(WHAT IS REQUIRED)
Reproduce every record precisely, leaving no line out.

(MATERIAL SHOWN)
—————

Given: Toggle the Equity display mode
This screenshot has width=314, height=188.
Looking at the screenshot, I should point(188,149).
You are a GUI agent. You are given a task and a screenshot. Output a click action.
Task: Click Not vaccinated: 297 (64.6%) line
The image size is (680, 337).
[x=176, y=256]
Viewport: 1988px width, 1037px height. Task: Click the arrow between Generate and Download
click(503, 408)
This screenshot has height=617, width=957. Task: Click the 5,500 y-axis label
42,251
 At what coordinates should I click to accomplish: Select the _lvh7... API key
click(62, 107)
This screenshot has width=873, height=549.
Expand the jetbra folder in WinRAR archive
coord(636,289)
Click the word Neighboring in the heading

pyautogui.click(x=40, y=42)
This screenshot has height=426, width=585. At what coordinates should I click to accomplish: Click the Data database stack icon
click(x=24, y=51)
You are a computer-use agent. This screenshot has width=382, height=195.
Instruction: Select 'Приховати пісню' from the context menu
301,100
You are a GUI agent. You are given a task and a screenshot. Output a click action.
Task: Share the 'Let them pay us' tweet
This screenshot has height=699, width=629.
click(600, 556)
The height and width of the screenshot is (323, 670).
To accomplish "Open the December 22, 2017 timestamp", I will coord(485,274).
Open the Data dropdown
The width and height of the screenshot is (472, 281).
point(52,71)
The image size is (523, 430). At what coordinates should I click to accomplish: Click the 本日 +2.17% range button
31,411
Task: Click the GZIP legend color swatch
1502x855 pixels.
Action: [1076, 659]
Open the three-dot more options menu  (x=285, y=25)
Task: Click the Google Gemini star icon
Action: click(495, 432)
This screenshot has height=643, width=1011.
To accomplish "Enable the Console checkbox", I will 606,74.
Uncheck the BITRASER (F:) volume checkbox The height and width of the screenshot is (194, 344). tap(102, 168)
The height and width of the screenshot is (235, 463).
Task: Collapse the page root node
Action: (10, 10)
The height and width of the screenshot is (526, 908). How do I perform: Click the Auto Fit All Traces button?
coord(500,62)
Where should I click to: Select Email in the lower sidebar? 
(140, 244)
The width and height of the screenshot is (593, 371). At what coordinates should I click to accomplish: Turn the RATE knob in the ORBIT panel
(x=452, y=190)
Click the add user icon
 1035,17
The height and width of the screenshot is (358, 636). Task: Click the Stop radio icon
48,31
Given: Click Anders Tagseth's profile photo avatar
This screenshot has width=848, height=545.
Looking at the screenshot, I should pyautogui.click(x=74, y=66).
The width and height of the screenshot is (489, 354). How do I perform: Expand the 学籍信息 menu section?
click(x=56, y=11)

—————

(RESULT OF THIS TASK)
Given: Toggle the Equity display mode
This screenshot has width=314, height=188.
Looking at the screenshot, I should point(188,149).
You are a GUI agent. You are given a task and a screenshot. Output a click action.
Task: Click Not vaccinated: 297 (64.6%) line
The image size is (680, 337).
[x=176, y=256]
Viewport: 1988px width, 1037px height. Task: Click the arrow between Generate and Download
click(503, 408)
This screenshot has height=617, width=957. Task: Click the 5,500 y-axis label
42,251
 At what coordinates should I click to accomplish: Select the _lvh7... API key
click(62, 107)
This screenshot has width=873, height=549.
Expand the jetbra folder in WinRAR archive
coord(636,289)
Click the word Neighboring in the heading

pyautogui.click(x=40, y=42)
This screenshot has height=426, width=585. At what coordinates should I click to accomplish: Click the Data database stack icon
click(x=24, y=51)
You are a computer-use agent. This screenshot has width=382, height=195.
Instruction: Select 'Приховати пісню' from the context menu
301,100
You are a GUI agent. You are given a task and a screenshot. Output a click action.
Task: Share the 'Let them pay us' tweet
This screenshot has height=699, width=629.
click(600, 556)
The height and width of the screenshot is (323, 670).
To accomplish "Open the December 22, 2017 timestamp", I will coord(485,274).
Open the Data dropdown
The width and height of the screenshot is (472, 281).
point(52,71)
The image size is (523, 430). At what coordinates should I click to accomplish: Click the 本日 +2.17% range button
31,411
Task: Click the GZIP legend color swatch
1502x855 pixels.
Action: [1076, 659]
Open the three-dot more options menu  (x=285, y=25)
Task: Click the Google Gemini star icon
Action: click(495, 432)
This screenshot has height=643, width=1011.
To accomplish "Enable the Console checkbox", I will 606,74.
Uncheck the BITRASER (F:) volume checkbox The height and width of the screenshot is (194, 344). tap(102, 168)
The height and width of the screenshot is (235, 463).
Task: Collapse the page root node
Action: (10, 10)
The height and width of the screenshot is (526, 908). How do I perform: Click the Auto Fit All Traces button?
coord(500,62)
Where should I click to: Select Email in the lower sidebar? 
(140, 244)
The width and height of the screenshot is (593, 371). At what coordinates should I click to accomplish: Turn the RATE knob in the ORBIT panel
(x=452, y=190)
Click the add user icon
 1035,17
The height and width of the screenshot is (358, 636). Task: Click the Stop radio icon
48,31
Given: Click Anders Tagseth's profile photo avatar
This screenshot has width=848, height=545.
Looking at the screenshot, I should pyautogui.click(x=74, y=66).
The width and height of the screenshot is (489, 354). How do I perform: Expand the 学籍信息 menu section?
click(x=56, y=11)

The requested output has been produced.